Cooking with friends is a monthly series in which my dearest friends are inviting me into their kitchens and teaching me their favorite recipes. These bonding experiences deepen our friendships, expand my palate, and enhance my culinary skills by sharing a timeless practice: cooking.
I miss travelling. I miss it a lot. I miss the excitement of being somewhere new. I miss the thrill of meeting new people: people I can relate to who have similar interests and values. People who are open to explore and discover.
Juan Pablo is one of those people: kind, humble, and genuinely curious about everything that surrounds him. In my previous blog post, I talked about the time I spent with him and his family in Vina del Mar. Feeling at home in another country on another continent is a once in a lifetime occurrence that many travelers never have the opportunity to experience, and I will never forget my time there.
Even though I met Juan Pablo for the first time during my trip in Chile, I felt as if I’d known him forever. His strong bond with his family was the first thing I noticed about him, perhaps because I could relate to that emotion. Although I live thousands of miles from my family, I still think often about our Sunday lunches, our weekend trips to our cabin at Mujdeni, our amazing holiday dinners, and the incredible spreads my mom and grandma put together every time we had guests. Whenever our family had visitors, we celebrated the special occasion just like Juan Pablo’s family did when I visited them.
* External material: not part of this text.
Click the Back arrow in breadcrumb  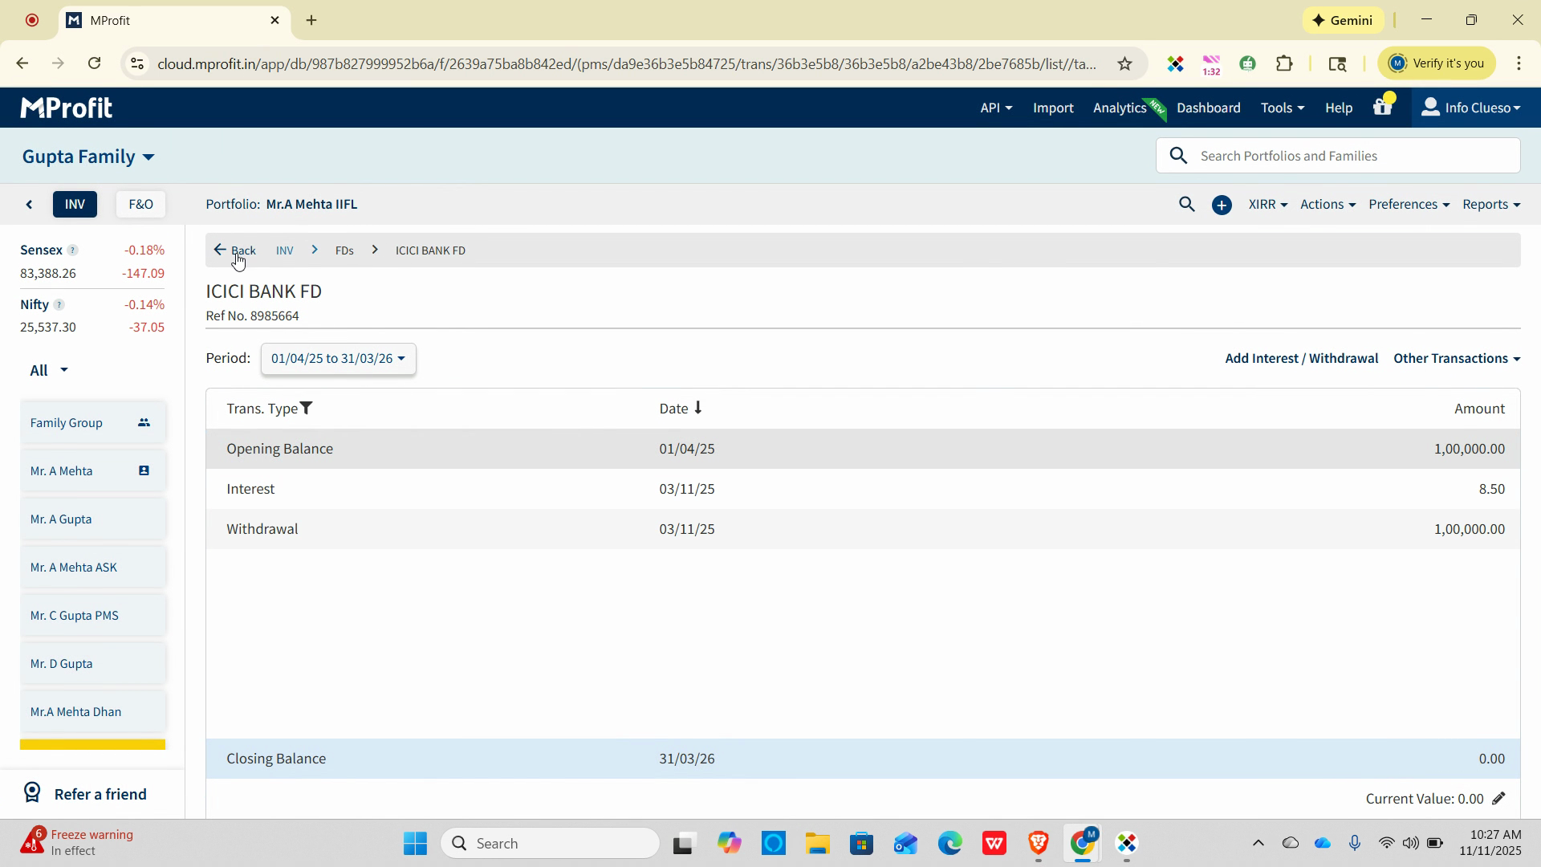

We celebrate friendship, and we do it by eating, drinking, sharing stories, and laughing.
Juan Pablo is the type of person everyone likes to be around: always happy, calm, and curious. His happiness and curiosity are especially genuine and contagious. While there, he asked me to sing him traditional songs from Romania and Hungary. I initially refused, as I am very aware of my horrible singing skills, but he wouldn’t give up until I sang him Romania’s national anthem. You know those awkward moments when they play the national anthem at major sport events (I’m thinking soccer here), and the cameras get too close to the players, and you hear them singing, and you cringe? Yeah.. that’s exactly how I felt. Fortunately, Juan Pablo enjoyed it, which made it less awkward.
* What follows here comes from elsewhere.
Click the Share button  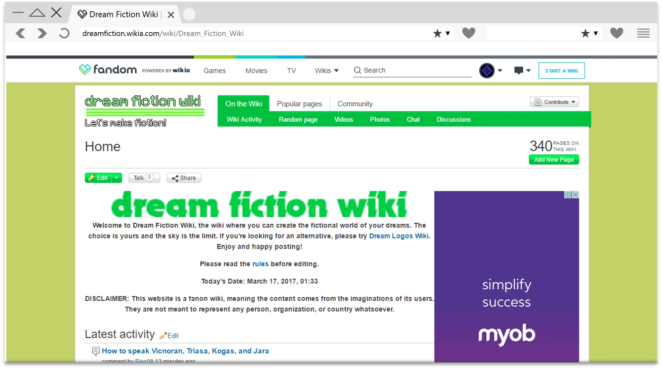184,178
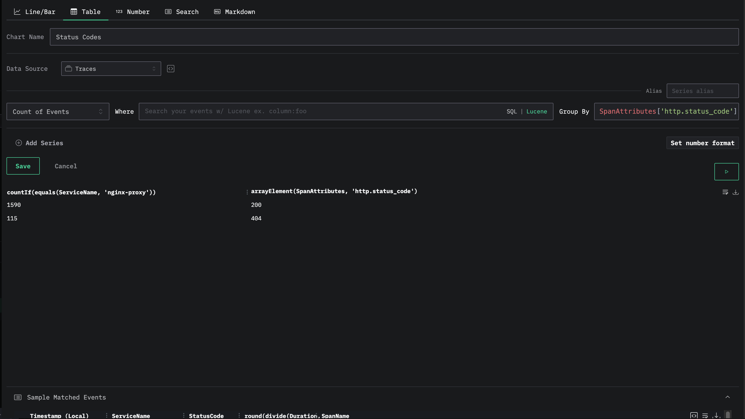Switch Where query language to Lucene
The width and height of the screenshot is (745, 419).
[x=536, y=112]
We talked a lot about several topics. We discussed art, history, music, travels and, of course, food. As it turns out, Juan Pablo is a really good cook, and his cooking style is very similar to mine. Instead of following recipes, he prefers improvising and eye-balling. When I asked him to teach me to cook something that resonates with him and his culture, he replied alfajores without hesitation. These sandwich cookies are made all over South America and the South American people take a lot of pride in it. Although there are several variations to this dessert, the main ingredients are flour (or cornmeal), butter, sugar and dulce de leche.
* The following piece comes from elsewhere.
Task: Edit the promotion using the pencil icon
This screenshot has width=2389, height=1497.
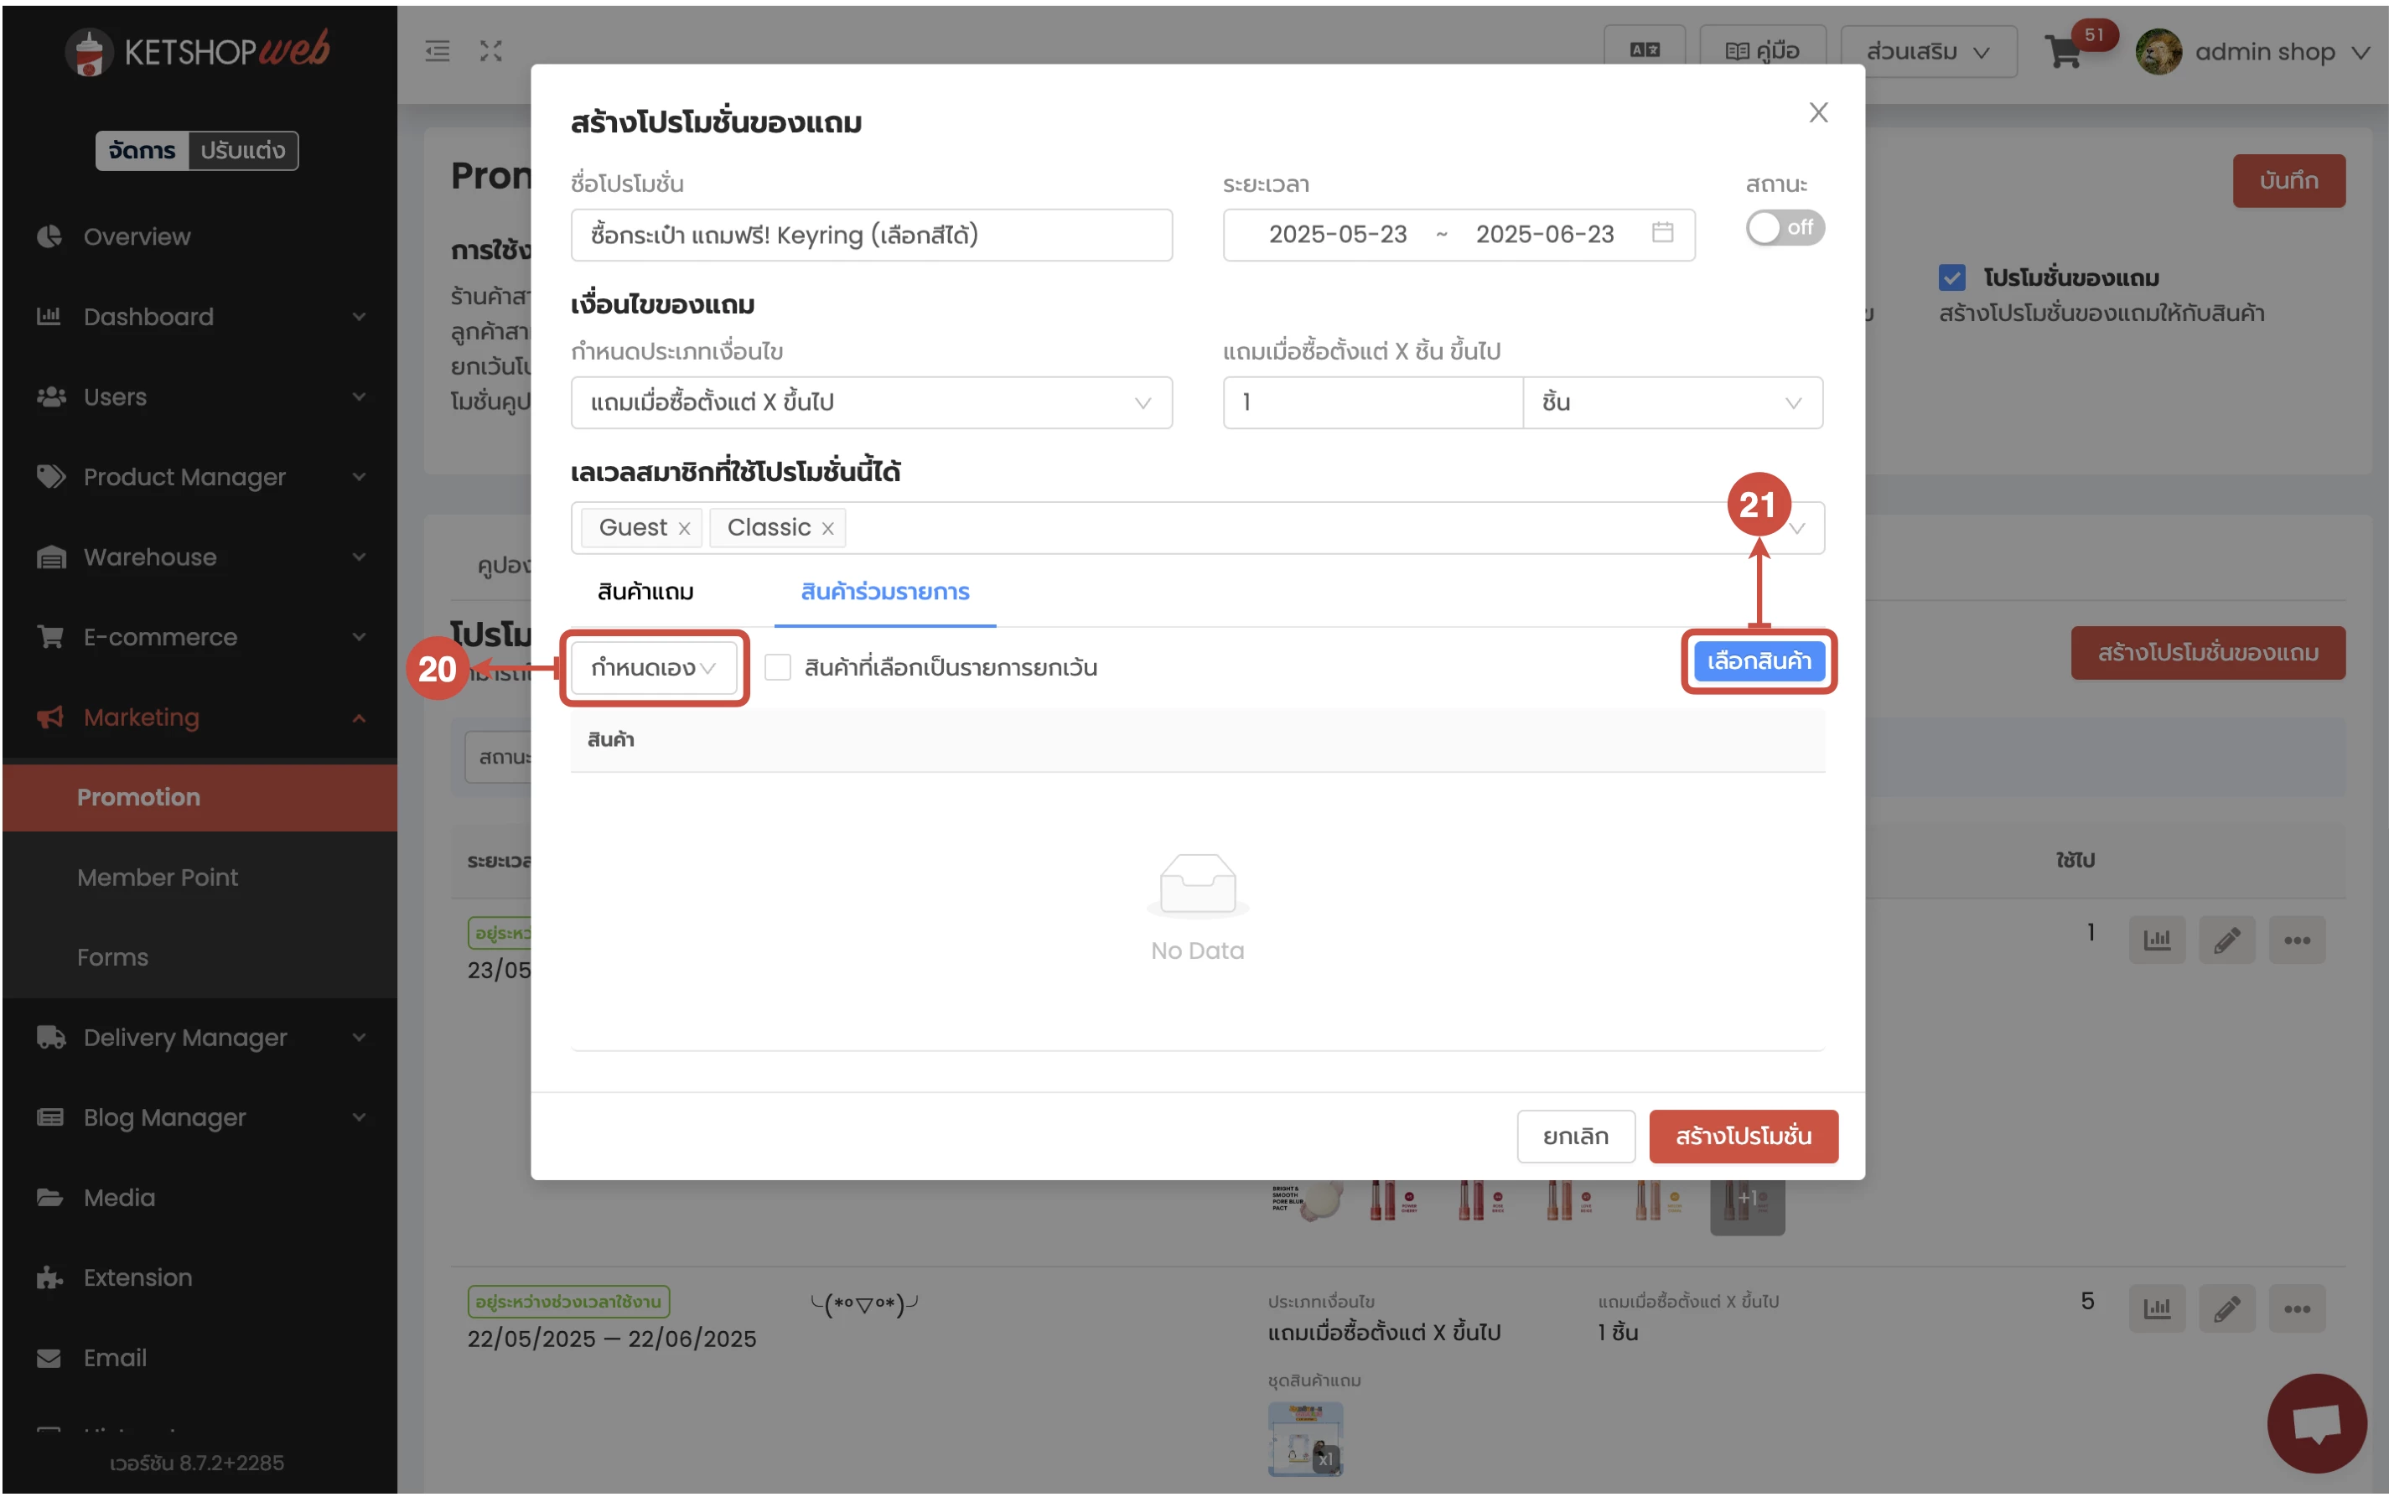Action: pos(2227,939)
Alfajores are his favorite type of dessert. Although he prefers them with fig jam filling, we agreed to stick to the traditional dulce de leche (manjar in Chile) version. Buen provecho!
Juan Pablo's Chilean Alfajores
Yields 12-15 sandwich cookies
Prep time: 30 minutes
Cooking time: 15 minutes
- 4 ½ oz. (130 g.) unsalted butter at room temperature
- 4 ½ oz. (130 g.) vegetable shortening
- 3 egg yolks
- 5 ½ oz. (150 g.) sugar
- 1 tsp. vanilla extract
- 2 tsp. lemon zest (about half a lemon)
- 7 oz. (200 g.) all-purpose flour
- 10 ½ oz. (300 g.) corn starch
- 2 tsp. baking powder
- 1 cup manjar (dulce de leche)
- ½ Tbsp. milk
- 1 cup grated coconu
- Pre-heat the oven to 360F(180C) degrees.
- In a medium bowl, mix butter, shortening, yolks, sugar, vanilla extract, and lemon zest. Using a whisk or a hand mixer, beat until smooth.
- In a large bowl, sift together the flour and corn starch. Add the baking powder, and whisk until well combined.
- Add the egg mixture to the flour. Using your hand, gently knead the dough. Don’t overknead it- the dough has to be a bit crumbly.
- Sprinkle flour onto your work surface. Using a rolling pin, roll out the dough to 1/4-inch thick.
- Using a round cookie cutter (2 inches or less), cut out the cookies and transfer to a parchment-lined baking sheet.
- Bake for 12-15 minutes. Make sure to remove from the oven as soon as the cookies start browning.
- Let the cookies cool. In the meantime, combine manjar (dulce de leche) and milk in a small bowl and whisk until well combined.
- Spread about 1 teaspoon of dulce de leche over one cookie and top with another one. Lightly press to spread more evenly.
- Roll alfajores in coconut. Serve at room temperature.
- Sifting the flour will make the dough lighter and fluffier.